* [Document section]:
══════════

Economic recovery in 2022 focuses on restoring aggregate demand
An array of programmes and overall solutions have been adopted by the Government aimed at accelerating the country’s economic recovery process amid the COVID-19 pandemic, with one of the important issues being how to restore aggregate demand.
Under Government Resolution No. 01 on economic management measures for this year, one of the highlights to be emphasised is the synchronous and effective implementation of the Master Program on COVID-19 pandemic prevention and control. This is along with socio-economic recovery and development to support production and business recovery, the circulation of goods, connection of labour supply and demand, the promotion of exports, and domestic consumption.
Most notably, promoting domestic consumption has particularly been emphasised. Even for the first time in recent years, a specific goal has been set out by the Government, which is to strive for a 7% to 8% growth rate of total retail sales of consumer goods and services.
This figure was regularly achieved by the nation before the outbreak of COVID-19. When the pandemic hit, this index endured a sharp drop. In line with this, 2020 saw the total retail sales of consumer goods and services, excluding the price factor, drop by 1.2%, while it soared by 9.5% in 2019. During the 10-year period from 2011 to 2020, this represents the lowest achieved number.

══════════

* [Recorded information]:
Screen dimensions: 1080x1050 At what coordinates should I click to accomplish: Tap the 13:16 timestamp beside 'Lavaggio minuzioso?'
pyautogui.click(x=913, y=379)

══════════

* [Instructions to follow]:
Answer these about the article on economic recovery in 2022:
(a) Under which resolution are this year's economic management measures set out?
(b) What growth rate for total retail sales of consumer goods and services has the Government set as its goal?
(c) Excluding the price factor, by how much did total retail sales of consumer goods and services drop in 2020?
Please rely only on the text about economic recovery in 2022 for this.

* [Problem solution]:
(a) Government Resolution No. 01
(b) 7% to 8%
(c) 1.2%